[INPUT — start]

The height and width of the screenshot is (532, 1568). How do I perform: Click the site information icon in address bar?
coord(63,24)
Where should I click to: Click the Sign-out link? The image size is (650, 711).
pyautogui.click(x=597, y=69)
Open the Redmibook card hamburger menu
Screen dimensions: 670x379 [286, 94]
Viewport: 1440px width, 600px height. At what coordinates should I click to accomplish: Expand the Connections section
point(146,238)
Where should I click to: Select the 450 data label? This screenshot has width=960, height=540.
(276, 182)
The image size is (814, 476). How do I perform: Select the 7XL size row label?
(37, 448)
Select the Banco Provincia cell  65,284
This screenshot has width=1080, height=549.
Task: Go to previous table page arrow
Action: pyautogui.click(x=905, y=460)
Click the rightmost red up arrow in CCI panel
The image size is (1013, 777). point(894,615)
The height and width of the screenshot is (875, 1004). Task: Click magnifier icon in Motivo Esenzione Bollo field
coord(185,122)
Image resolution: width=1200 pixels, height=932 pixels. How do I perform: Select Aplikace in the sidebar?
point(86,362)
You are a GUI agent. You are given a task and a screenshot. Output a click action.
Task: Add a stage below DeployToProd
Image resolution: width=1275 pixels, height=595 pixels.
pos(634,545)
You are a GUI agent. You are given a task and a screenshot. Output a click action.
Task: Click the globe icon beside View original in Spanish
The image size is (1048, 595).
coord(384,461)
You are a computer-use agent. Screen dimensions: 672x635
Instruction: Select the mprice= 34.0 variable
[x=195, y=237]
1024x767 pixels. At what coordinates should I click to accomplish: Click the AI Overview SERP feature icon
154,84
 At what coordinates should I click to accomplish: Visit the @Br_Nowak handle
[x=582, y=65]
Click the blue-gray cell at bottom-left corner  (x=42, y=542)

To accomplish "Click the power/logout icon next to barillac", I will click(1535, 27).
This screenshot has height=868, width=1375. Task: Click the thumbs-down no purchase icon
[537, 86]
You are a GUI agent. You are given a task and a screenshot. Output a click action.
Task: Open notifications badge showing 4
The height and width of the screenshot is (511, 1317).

[INPUT — finish]

## ASSIGNED TASK
Restate every entry exactly. Leave nothing out.

## WRITTEN SOLUTION
The height and width of the screenshot is (532, 1568). How do I perform: Click the site information icon in address bar?
coord(63,24)
Where should I click to: Click the Sign-out link? The image size is (650, 711).
pyautogui.click(x=597, y=69)
Open the Redmibook card hamburger menu
Screen dimensions: 670x379 [286, 94]
Viewport: 1440px width, 600px height. At what coordinates should I click to accomplish: Expand the Connections section
point(146,238)
Where should I click to: Select the 450 data label? This screenshot has width=960, height=540.
(276, 182)
The image size is (814, 476). How do I perform: Select the 7XL size row label?
(37, 448)
Select the Banco Provincia cell  65,284
This screenshot has width=1080, height=549.
Task: Go to previous table page arrow
Action: pyautogui.click(x=905, y=460)
Click the rightmost red up arrow in CCI panel
The image size is (1013, 777). point(894,615)
The height and width of the screenshot is (875, 1004). Task: Click magnifier icon in Motivo Esenzione Bollo field
coord(185,122)
Image resolution: width=1200 pixels, height=932 pixels. How do I perform: Select Aplikace in the sidebar?
point(86,362)
You are a GUI agent. You are given a task and a screenshot. Output a click action.
Task: Add a stage below DeployToProd
Image resolution: width=1275 pixels, height=595 pixels.
pos(634,545)
You are a GUI agent. You are given a task and a screenshot. Output a click action.
Task: Click the globe icon beside View original in Spanish
The image size is (1048, 595).
coord(384,461)
You are a computer-use agent. Screen dimensions: 672x635
Instruction: Select the mprice= 34.0 variable
[x=195, y=237]
1024x767 pixels. At what coordinates should I click to accomplish: Click the AI Overview SERP feature icon
154,84
 At what coordinates should I click to accomplish: Visit the @Br_Nowak handle
[x=582, y=65]
Click the blue-gray cell at bottom-left corner  (x=42, y=542)

To accomplish "Click the power/logout icon next to barillac", I will click(1535, 27).
This screenshot has height=868, width=1375. Task: Click the thumbs-down no purchase icon
[537, 86]
You are a GUI agent. You are given a task and a screenshot. Output a click action.
Task: Open notifications badge showing 4
The height and width of the screenshot is (511, 1317).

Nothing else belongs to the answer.